To mark the occasion of Walter Schmögner’s seventy-fifth birthday, the Albertina presents a hitherto unknown aspect of the versatile Austrian artist’s production in its exhibition Sculptures and Objects. Recognized as a successful illustrator of children’s books and caricaturist of a cranky petty bourgeoisie in the 1960s, Walter Schmögner has been regarded as one of the exceptional figures in Austrian art history as a draftsman like Alfred Kubin, Fritz von Herzmanovsky-Orlando, or Walter Pichler since the 1970s.

From 1999 to 2011, Walter Schmögner came to create objects made from pumpkins, pig bladders, osiers, rice paper, and hemp twines, including representational sculptures in which he identifies with a grotesque dog skeleton, for instance: “I, crouching, thinking.” These objects and sculptures derive from drawing in terms of both their content and form. Schmögner’s hard pencil still makes itself felt in their sharp outlines as does the caricaturist’s tragicomic self-irony.

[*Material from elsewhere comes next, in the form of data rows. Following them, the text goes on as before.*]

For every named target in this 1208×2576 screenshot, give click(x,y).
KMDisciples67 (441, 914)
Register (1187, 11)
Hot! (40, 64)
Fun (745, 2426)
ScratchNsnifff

Whereas Schmögner paints spontaneously and does not use any preparatory drawings, he determines the shape, form, and color of his sculptures and objects as well as the material he will use beforehand. The artist distils man’s animal essence, as it were, exploring the continuing transformation of matter: a metamorphosis that results in ever-new forms and figures. This is also the subject of Schmögner’s other vitrine objects.